Emojis: The colorful little copouts for those moments when you don’t care to parse the shades of meaning between “happy,” “delighted” and “elated” and instead simply click on the tiny yellow face with the broad smile and crinkled eyes.
Just so you know, dear reader, in addition to being national Talk Like a Pirate Day (I am not making that up), today also happens to be the day that, in 1982, that Dr. Scott Fahlman of Carnegie Mellon University created the first documented emoticon, a simple smiley face that would go on to usher in a veritable tsunami of symbolic stand-ins ranging from every kind of human facial function (smiling, crying, smirking) all the way down to an emoji version of toast. Do people really text that often about toast? They must.
Emojis are fine, I suppose, for the many among us who are exceptionally pressed for time. A surgeon about to scrub in for a life-saving operation, after all, could not reasonably be expected to type that he is looking forward to his beach vacation—hence, the sand-waves-umbrella emoji. The very same logic applies for the man rushing to catch a plane who also needs to tell his wife about the very nice piece of toast he just ate.
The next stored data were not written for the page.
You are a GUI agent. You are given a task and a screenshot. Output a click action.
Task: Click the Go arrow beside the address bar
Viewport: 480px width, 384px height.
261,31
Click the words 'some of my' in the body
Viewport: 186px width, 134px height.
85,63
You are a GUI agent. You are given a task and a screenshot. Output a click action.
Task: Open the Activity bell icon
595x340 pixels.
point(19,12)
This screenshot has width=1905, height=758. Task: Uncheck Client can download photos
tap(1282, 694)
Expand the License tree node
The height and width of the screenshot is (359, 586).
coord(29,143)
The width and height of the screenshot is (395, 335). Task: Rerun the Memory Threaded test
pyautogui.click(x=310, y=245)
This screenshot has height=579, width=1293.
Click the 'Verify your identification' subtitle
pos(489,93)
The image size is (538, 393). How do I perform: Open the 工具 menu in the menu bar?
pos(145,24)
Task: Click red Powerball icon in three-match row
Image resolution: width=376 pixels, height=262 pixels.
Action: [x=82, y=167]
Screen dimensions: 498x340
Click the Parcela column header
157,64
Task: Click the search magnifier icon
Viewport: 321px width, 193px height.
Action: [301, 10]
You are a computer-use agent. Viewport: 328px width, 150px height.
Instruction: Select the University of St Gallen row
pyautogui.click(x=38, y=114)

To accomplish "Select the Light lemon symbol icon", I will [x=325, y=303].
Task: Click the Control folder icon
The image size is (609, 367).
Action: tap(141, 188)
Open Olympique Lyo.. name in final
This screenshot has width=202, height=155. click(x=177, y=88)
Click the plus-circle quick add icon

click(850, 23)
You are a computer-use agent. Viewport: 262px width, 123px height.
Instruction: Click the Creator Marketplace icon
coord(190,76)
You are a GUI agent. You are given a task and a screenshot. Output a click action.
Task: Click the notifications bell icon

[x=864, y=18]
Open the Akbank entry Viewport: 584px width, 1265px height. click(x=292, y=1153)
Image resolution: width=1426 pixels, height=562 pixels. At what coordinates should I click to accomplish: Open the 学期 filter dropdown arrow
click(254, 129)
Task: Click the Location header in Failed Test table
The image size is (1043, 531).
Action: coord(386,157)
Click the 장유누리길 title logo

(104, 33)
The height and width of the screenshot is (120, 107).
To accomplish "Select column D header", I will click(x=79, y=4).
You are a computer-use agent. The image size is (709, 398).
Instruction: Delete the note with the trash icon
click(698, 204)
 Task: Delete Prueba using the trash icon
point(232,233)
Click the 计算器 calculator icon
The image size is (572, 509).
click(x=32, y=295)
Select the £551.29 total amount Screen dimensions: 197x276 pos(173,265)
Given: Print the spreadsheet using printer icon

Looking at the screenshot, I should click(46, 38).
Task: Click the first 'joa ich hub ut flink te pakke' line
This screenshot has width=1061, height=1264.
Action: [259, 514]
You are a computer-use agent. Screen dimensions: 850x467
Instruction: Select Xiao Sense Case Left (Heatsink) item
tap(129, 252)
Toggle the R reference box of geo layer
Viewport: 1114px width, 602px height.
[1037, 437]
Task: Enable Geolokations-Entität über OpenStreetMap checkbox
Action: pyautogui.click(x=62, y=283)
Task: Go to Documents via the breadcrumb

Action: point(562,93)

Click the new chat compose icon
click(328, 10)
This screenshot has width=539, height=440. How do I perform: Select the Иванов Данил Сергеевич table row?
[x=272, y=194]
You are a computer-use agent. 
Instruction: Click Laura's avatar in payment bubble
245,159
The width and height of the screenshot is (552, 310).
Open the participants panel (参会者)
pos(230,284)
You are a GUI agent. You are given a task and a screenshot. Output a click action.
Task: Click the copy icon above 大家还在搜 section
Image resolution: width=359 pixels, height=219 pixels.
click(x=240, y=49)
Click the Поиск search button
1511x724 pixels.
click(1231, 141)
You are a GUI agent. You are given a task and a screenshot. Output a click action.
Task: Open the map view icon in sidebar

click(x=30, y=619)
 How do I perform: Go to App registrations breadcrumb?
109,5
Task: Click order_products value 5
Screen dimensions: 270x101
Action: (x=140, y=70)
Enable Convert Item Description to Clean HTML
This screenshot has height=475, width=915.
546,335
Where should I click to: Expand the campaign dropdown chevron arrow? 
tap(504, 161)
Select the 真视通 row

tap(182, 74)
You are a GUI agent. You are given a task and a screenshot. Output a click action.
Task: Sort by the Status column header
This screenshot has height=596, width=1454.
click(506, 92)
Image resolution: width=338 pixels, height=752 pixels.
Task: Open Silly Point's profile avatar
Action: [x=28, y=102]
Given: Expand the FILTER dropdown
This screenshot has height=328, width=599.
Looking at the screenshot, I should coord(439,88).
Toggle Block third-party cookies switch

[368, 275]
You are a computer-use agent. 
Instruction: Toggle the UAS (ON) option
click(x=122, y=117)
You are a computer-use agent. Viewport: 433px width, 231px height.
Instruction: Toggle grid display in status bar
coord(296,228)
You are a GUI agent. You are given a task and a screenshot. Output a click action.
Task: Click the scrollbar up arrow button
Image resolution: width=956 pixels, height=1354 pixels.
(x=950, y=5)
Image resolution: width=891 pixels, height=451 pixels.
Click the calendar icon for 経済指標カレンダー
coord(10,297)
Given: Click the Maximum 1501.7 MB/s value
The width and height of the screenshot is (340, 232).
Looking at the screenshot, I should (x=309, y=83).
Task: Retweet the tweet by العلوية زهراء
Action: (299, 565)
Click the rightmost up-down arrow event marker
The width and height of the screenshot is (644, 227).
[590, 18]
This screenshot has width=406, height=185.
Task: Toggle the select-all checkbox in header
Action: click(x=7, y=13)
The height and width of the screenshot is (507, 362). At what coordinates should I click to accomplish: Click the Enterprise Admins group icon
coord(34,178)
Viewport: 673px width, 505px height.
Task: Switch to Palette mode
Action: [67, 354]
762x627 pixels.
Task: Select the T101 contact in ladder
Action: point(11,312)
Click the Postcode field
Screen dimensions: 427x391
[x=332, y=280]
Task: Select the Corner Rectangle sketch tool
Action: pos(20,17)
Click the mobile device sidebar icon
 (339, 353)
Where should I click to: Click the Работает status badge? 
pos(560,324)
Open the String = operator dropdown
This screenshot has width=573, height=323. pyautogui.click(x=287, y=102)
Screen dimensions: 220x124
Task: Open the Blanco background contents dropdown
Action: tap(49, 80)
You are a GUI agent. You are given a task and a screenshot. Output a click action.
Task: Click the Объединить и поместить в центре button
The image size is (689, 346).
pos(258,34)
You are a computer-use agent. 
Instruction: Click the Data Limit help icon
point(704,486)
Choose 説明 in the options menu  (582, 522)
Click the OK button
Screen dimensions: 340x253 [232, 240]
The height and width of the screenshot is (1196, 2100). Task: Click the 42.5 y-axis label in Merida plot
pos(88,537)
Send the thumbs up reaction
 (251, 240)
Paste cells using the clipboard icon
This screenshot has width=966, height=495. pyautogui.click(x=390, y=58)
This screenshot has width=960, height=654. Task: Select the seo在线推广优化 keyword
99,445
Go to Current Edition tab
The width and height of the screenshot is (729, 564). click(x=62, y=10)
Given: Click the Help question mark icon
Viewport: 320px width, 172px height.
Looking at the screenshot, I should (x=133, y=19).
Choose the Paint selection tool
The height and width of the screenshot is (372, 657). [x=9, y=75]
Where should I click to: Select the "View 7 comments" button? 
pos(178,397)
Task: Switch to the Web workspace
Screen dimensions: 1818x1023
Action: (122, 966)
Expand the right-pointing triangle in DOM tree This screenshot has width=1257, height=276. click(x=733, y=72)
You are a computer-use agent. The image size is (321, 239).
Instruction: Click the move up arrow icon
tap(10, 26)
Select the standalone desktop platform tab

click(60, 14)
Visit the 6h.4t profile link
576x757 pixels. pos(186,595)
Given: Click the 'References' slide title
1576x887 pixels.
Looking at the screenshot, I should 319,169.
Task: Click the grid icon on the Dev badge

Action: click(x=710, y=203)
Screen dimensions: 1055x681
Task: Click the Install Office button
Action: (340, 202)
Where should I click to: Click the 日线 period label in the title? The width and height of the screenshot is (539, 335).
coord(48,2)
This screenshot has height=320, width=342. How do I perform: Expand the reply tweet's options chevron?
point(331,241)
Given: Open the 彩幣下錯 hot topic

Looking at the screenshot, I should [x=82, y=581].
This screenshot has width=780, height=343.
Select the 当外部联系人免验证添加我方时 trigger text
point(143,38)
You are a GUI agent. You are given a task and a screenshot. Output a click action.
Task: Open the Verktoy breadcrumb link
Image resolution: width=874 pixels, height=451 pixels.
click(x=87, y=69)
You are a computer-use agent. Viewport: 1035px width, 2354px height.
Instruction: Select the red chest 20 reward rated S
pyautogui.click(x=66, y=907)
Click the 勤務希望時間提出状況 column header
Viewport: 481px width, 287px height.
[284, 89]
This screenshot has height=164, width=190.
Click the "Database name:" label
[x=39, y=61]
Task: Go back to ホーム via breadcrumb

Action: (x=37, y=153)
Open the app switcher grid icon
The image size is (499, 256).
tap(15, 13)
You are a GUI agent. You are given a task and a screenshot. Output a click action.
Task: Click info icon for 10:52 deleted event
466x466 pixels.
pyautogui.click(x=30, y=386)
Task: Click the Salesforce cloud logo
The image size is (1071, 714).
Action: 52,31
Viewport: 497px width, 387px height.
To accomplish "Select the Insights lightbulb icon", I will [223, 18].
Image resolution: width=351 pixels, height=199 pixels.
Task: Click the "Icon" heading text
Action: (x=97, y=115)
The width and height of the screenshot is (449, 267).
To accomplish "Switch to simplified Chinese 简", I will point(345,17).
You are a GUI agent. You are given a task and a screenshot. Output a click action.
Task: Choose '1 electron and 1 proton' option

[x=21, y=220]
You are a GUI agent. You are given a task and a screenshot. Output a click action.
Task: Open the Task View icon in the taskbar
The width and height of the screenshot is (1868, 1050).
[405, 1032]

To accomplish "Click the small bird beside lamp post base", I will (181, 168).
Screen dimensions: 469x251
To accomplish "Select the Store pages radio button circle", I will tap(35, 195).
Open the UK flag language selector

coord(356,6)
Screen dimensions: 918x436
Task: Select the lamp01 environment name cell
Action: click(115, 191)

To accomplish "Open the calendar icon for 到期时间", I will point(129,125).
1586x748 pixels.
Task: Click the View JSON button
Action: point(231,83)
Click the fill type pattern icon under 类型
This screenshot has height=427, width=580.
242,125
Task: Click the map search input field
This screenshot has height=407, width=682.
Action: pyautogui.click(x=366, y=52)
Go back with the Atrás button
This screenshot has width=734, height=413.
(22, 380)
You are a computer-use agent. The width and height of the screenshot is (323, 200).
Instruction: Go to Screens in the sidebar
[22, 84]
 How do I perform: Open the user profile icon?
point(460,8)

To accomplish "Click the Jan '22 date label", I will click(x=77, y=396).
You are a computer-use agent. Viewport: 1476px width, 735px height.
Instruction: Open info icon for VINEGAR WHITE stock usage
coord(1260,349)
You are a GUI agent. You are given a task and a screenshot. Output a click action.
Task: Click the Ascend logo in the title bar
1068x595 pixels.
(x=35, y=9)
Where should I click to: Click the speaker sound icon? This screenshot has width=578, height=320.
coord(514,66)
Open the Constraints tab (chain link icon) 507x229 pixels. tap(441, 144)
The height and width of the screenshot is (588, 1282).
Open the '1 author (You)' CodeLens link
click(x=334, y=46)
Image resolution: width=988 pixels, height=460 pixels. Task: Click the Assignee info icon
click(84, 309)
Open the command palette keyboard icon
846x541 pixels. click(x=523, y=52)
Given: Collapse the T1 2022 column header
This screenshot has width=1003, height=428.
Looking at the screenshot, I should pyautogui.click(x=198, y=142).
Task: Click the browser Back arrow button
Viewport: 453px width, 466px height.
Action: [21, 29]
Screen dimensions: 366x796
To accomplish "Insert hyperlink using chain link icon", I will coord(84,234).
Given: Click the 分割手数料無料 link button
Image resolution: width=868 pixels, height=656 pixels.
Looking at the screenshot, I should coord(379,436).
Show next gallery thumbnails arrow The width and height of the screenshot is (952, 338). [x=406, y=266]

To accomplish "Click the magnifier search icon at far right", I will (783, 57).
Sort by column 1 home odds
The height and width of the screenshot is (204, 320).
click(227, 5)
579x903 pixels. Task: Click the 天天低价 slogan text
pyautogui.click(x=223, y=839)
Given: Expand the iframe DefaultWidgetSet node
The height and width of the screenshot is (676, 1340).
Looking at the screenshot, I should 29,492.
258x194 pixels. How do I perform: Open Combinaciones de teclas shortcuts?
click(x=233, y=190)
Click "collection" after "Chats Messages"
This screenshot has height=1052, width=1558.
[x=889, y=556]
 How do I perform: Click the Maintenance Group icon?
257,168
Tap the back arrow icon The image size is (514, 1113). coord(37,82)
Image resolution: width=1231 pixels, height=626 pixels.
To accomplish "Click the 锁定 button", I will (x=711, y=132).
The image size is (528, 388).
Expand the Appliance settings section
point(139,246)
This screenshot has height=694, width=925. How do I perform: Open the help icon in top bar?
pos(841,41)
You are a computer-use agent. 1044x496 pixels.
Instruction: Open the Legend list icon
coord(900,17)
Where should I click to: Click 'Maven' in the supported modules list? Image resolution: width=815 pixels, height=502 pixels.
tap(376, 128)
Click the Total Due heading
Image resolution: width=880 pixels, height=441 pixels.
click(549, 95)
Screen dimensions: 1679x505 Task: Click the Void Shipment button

Yes, for some people emojis serve as delightful shorthand, a pixel-based poetry. But sadly, for me, this is just not the case.
You see, for many years I have suffered with a seemingly incurable form of O.L.E., known also as Overanalyzing Literally Everything. If you are similarly afflicted, you know all too well that this is no laughing matter. In addition to taking a full 15 minutes to decide which breakfast cereal to buy at the grocery store, or whether someone sounded angry in a voicemail or just blasé, people with O.L.E. are incapable of seeing even the most banal of movies without dissecting each plot point to death.
It’s ridiculous, and, worse, there is apparently no cure. If you see me at the pharmacy trying to pick out a birthday card for my husband’s boss, I respectfully ask that you don’t try to talk to me during the first hour. It will only make it worse.
“How are things going?” people sometimes ask me. Do you mean like right at this moment? Overall? On that project I mentioned I was hopelessly stalled on? With my five-year personal improvement plan? Wait--where are you going?
Texting, as a thing, has not really been around that long, so it’s understandable that some of us are still kind of figuring it out. But how, for the love of all things holy, is one supposed to decide in the midst of dashing off a quick text which of the hundreds of available emojis best sums up one’s current level of happiness/anger/frustration/skateboarding/eating fruit? Am I upset enough about this car repair bill to type the angry little face with the nuclear mushroom cloud exploding from the top, or does it only call for the grumpy frowny face? Maybe I’ll just throw everyone for a loop and respond to every text with the red ball of yarn. Good luck figuring that one out.
By the way, there are actually people who bill themselves as Emoji Translators.
They might be able to help me.
[Insert face with rolling eyes here].